En conclusion, on peut affirmer que tant le programme américain que le programme allemand ont été développés par des décideurs, publics et privés, qui souhaitaient contrôler l’escalade des coûts financiers associés à la maladie chronique. Nonobstant leur développement et leur opérationnalisation, leurs bénéfices actuels ou potentiels, ces programmes présentent certaines limites eu égard à la participation au programme, à l’autogestion de la maladie et à la satisfaction des besoins de la personne (Satin et Miles, 2009). Ce manque de considération pour l’être humain derrière la maladie est particulièrement visible dans les soins dispensés aux personnes âgées fragiles ou aux prises avec des problèmes fonctionnels (Cazale et al., 2009). Ces programmes cherchent néanmoins à s’améliorer en incluant des éléments issus des valeurs et de l’expérience des patients (Slotkin et al., 2017).

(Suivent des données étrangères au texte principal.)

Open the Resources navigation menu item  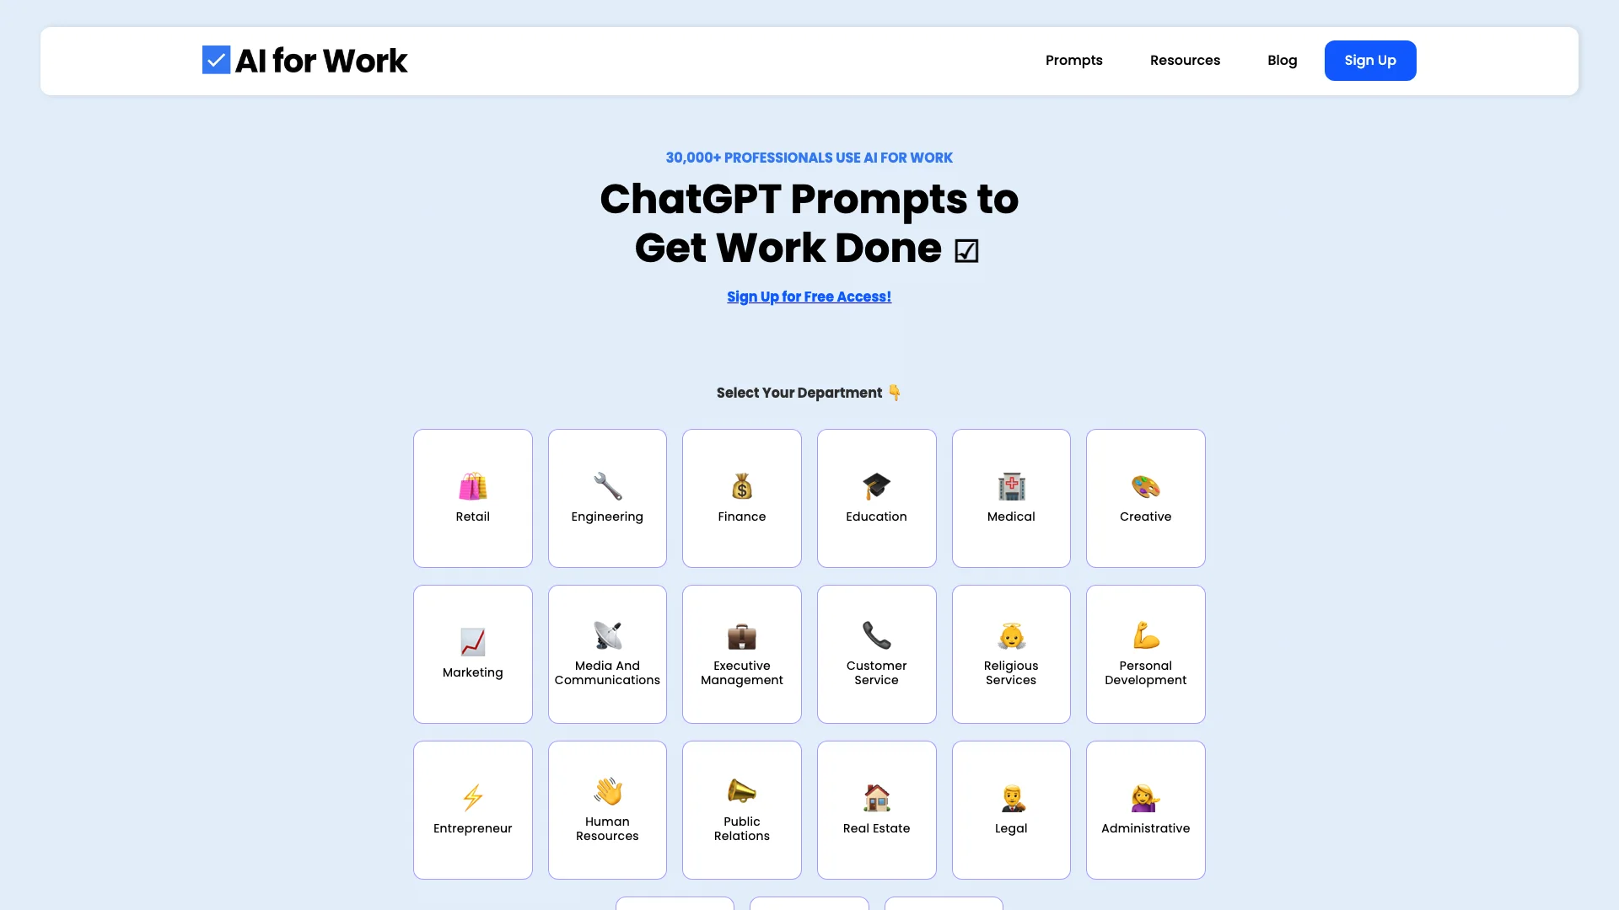tap(1186, 60)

Pour certains, la santé et la maladie sont aux antipodes l’une de l’autre. Dans cette vision, la santé ne peut coexister en présence de la maladie. Selon sa compréhension du concept « santé-maladie », le professionnel de la santé peut considérer qu’une personne est malade

alors que celle-ci se perçoit en bonne santé (Pender et al., 2011; Schieber et al., 2013). Afin d’éviter ce type de situation, Schieber et al. (2013) recommandent à tout professionnel de prendre un moment pour réfléchir à sa perception du concept de santé-maladie, et à celle de la personne qu’ils soignent. Il lui sera alors plus facile d’accepter que des personnes puissent avoir une conception de la santé différente de la sienne. Une telle ouverture d’esprit aidera les professionnels de la santé à choisir un programme d’accompagnement orienté vers la personne et non seulement vers la maladie (Pender et al., 2011). Sur ce sujet, le modèle de Neuman propose de considérer la personne comme participant aux soins, mais aussi comme un partenaire de soins.